| Task requirements |
Format the records between the lines holding "Given: Switch to the Workflow tab" and "Looking at the", inclusive, as a two-column CSV with the header instruction,response. Give one row per record, and put each field in quotation marks with its line breaks replaced by spaces.

| Entries |

● ● ● ● ● ● ●

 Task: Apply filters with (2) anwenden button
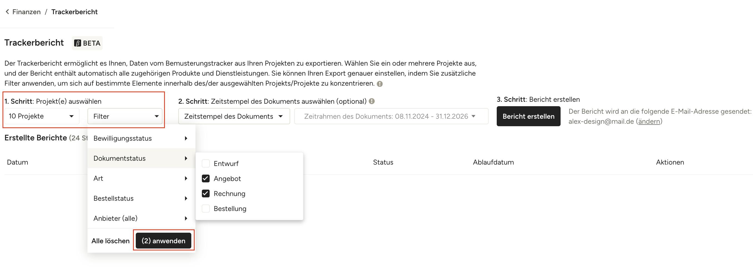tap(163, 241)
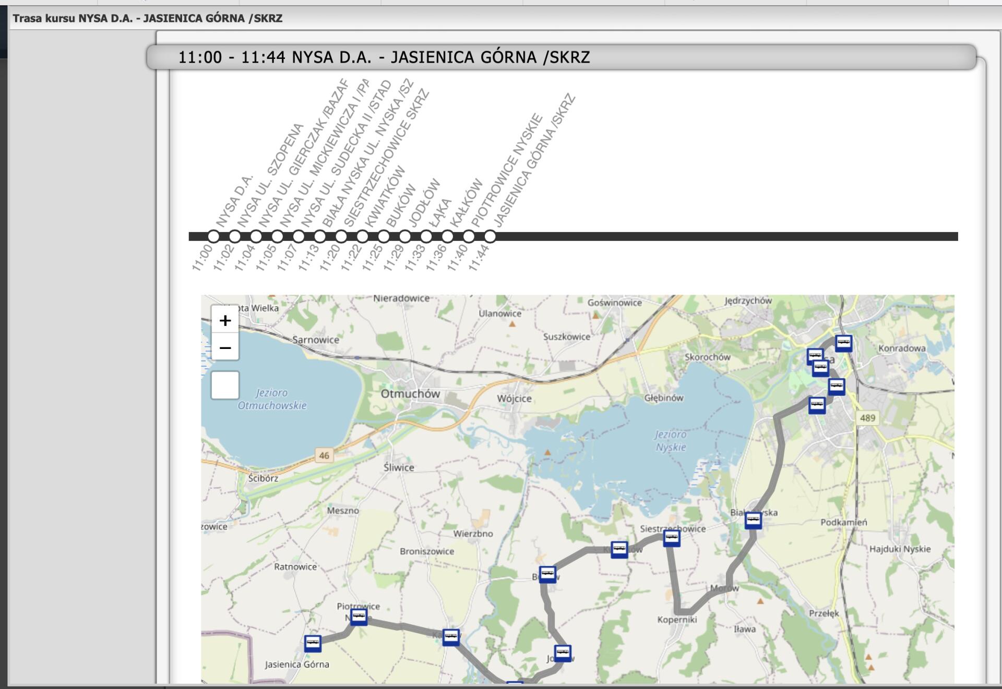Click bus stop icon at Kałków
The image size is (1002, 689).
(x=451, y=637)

● ● ● ● ● ● ●

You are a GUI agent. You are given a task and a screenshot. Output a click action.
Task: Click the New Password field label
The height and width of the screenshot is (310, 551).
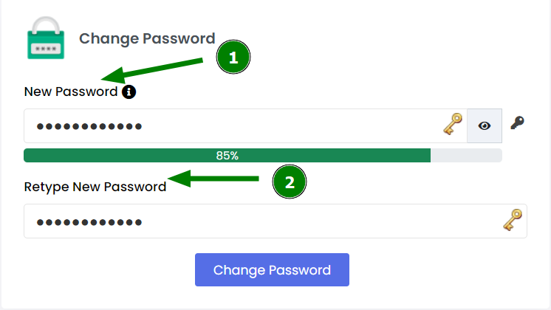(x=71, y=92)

● ● ● ● ● ● ●

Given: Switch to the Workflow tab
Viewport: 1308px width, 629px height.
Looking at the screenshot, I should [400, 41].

● ● ● ● ● ● ●

| Answer |
instruction,response
"Given: Switch to the Workflow tab Viewport: 1308px width, 629px height.","Looking at the screenshot, I should [400, 41]."